I recently visited an open house/tour of a pretty nice private school. It's kind of an upscale place, with a very nice campus. The admissions staff and volunteer parents were extremely nice and raved about the school. They did this really cool slide show presentation and I really started to like this school. However, I kind of got weirded out when the teachers kept asking me about my race.
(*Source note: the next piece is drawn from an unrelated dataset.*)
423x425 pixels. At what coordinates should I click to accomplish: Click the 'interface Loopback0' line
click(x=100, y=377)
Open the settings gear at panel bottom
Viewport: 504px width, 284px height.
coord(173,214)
I'm asian, but I've lived all my life in New York. I went to school in DC, worked a bit in California, and just came back to the DC area with my family for a new job. I don't have an accent, except for a Brooklyn one. Other than the color of my skin, I'm about as American as you can be. Maybe too much as my mother likes to complain. So when I go through this tour, I think of myself as a regular parent. But for some reason I am constantly asked where I am from teachers, as part of the small talk. At first, I just say Brooklyn, as I thought my accent would give it away. Then it becomes an awkward conversation where I think they are trying to ask about my ethnicity without actually saying it. I throw them I bone and casually mention where my parents are from. They then launch into this cultural awareness spiel and talk about "culture day," etc. They then bring up this other asian parent who comes in with wearing a traditional outfit and talks about customs from his home country where he grew up and how the kids really liked hearing about it. It was really weird because I never brought any of this stuff up. Two teachers and a parent brought this asian parent up in conversation unsolicited and the "culture day." Another teacher kept talking about some Chinese new year thing the kids are doing (only to me, not the other parents; by the way, I'm not Chinese). The art teacher brought up how they have done origami in the past year. Another brought up how he loves to travel to asia (that's nice, I've never been there, sounds fun). One weird thing was that there was a parent actually to his wife in Spanish on occasion and no one asked them about where they were from. Anyways, I was kind of weirded out by it and thought that these teachers are kind of tone deaf on how to interact with minorities. I've told this story to my wife who says I'm just overly-sensitive and they were just trying to be nice and trying to establish some rapport or commonality with me. So it was them trying to be nice. We know a few asian or half asian mothers that have done the tour and they say nothing like that happened to them. I'd also mention this school did have some racial diversity, about 15% of the students were black, but I only saw a few asians students. They did have a few asian teachers as well. Am I over-reacting? |
Where is this school - Nebraska? Because I can't imagine a DC area school even noticing ethnicity these days, especially Asian. Sounds like the school isn't a good fit for your family. |
I think you must one of the few Asians they have met or know. They are trying hard to connect with you and just don't know any better. |
"Tone deaf" sounds spot on. This was kind of painful to read, it must have been really bizarre to experience. It sounds like they were well-intentioned but totally inept.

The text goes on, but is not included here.